Twitter Growth Proves Early Adopters Need Not Be Young

April 25th, 2009

Typically those who are younger and more tech savvy have been the key to driving adoption of new technology. While the fastest growing segment of Facebook is now women 55+, and other social networks are graying, their massive growth was largely fueled by the young.  But Twitter, which was launched publicly in August 2006, breaks that mold, and makes us rethink the who and why of technology adoption.

Twitter Users by Age
The majority of Twitter users are 35 years old or older. And 45-54 year olds are 36 percent more likely than average to visit Twitter, making them the highest indexing age group, followed by 25-34 year olds, who are 30 percent more likely. Look at the index of 65+.  It’s higher than 18-24.  In fact, in February, 5.2 percent of users were 65 or older.

And the older demos are the ones fueling the growth.  And growth it is.  After months of double-digit growth, traffic to jumped dramatically in March, growing a staggering 131% to 9.3 million visitors. That’s 5 million more visitors than in February!  Fueled in part by celebrity “tweeters” like Oprah, who just started,  as well as substantial mainstream media attention, Twitter ranked as the top-gaining property for the month of March according to comScore.

Twitter Unique US Visitors
The media focus on Twitter the last few months has been heavy. It seems you can’t get through a typical newscast anymore without some mention of Twitter.  Tweets are all over CNN. Some have incorporated Twitter into the live broadcasts.

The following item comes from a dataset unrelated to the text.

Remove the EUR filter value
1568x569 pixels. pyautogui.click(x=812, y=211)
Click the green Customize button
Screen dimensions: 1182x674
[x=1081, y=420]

It’s become part of our culture. Our vernacular.  Tweet. Tweet this.  ReTweet. It’s even become part of talk show monologues. David Letterman spent 5 minutes talking about Twitter (and of course making fun of Ashton Kutcher’s Twitter success) on his April 24th show. He called it the beginning of the end of civilization.

Like it or not, Twitter is changing many things,  including the way the news system operates, further blurring the lines between average citizens and journalists. Timely tweets from those on the scene of events like Flight 1549’s landing in the Hudson have turned average citizens into journalists.

Beyond the fact that social media services like Twitter and Facebook are becoming entwined with the business segment, is the fact that the knowledge to understand and use a micro-blogging service like Twitter is no longer confined to the young as a greater portion of the population has grown older using the Internet in the past 15 years.   And it could be that a comfort level with technology will continue to change the way new technologies leap the chasm to reach critical mass.